RECORD SET Block Start

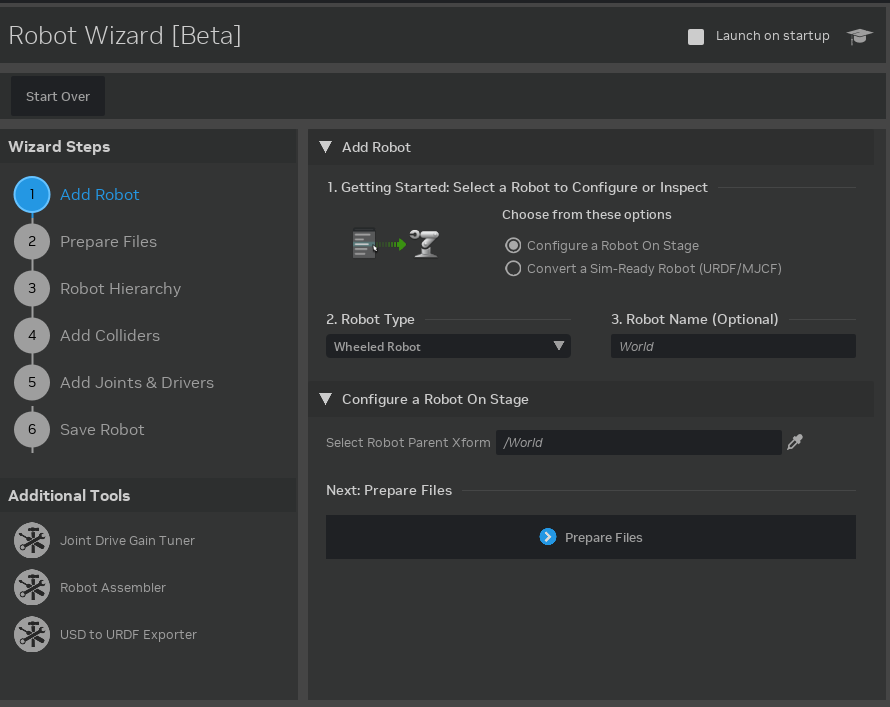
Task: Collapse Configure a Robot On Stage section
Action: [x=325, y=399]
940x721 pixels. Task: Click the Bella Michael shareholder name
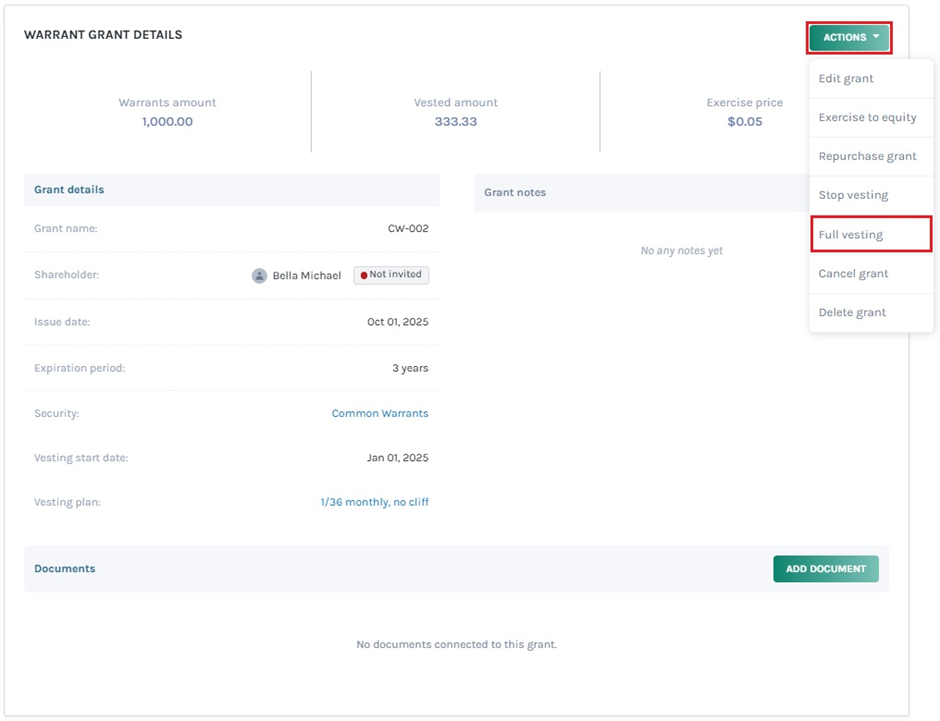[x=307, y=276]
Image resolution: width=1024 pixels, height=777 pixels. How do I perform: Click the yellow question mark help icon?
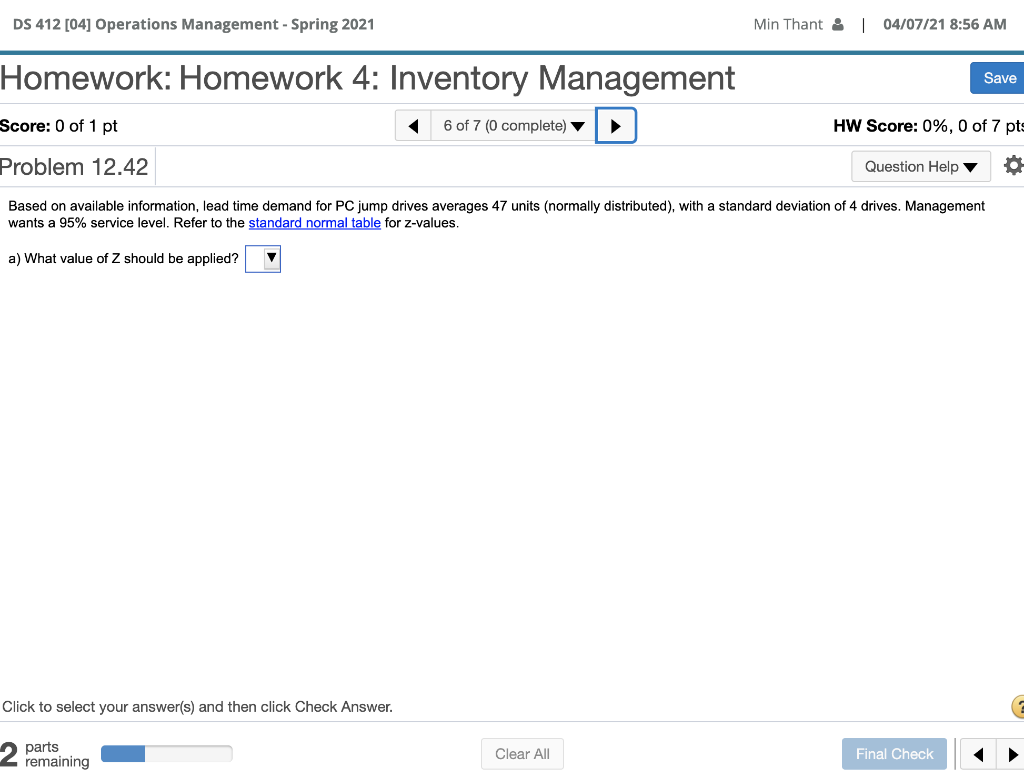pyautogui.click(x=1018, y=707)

RECORD SET Block End

From the line that contains "940x721 pixels. Task: Click" to the end of the listing, give every line again exactly as written. Leave the pictures out.

-- SOLUTION TO THIS TASK --
940x721 pixels. Task: Click the Bella Michael shareholder name
[x=307, y=276]
Image resolution: width=1024 pixels, height=777 pixels. How do I perform: Click the yellow question mark help icon?
pyautogui.click(x=1018, y=707)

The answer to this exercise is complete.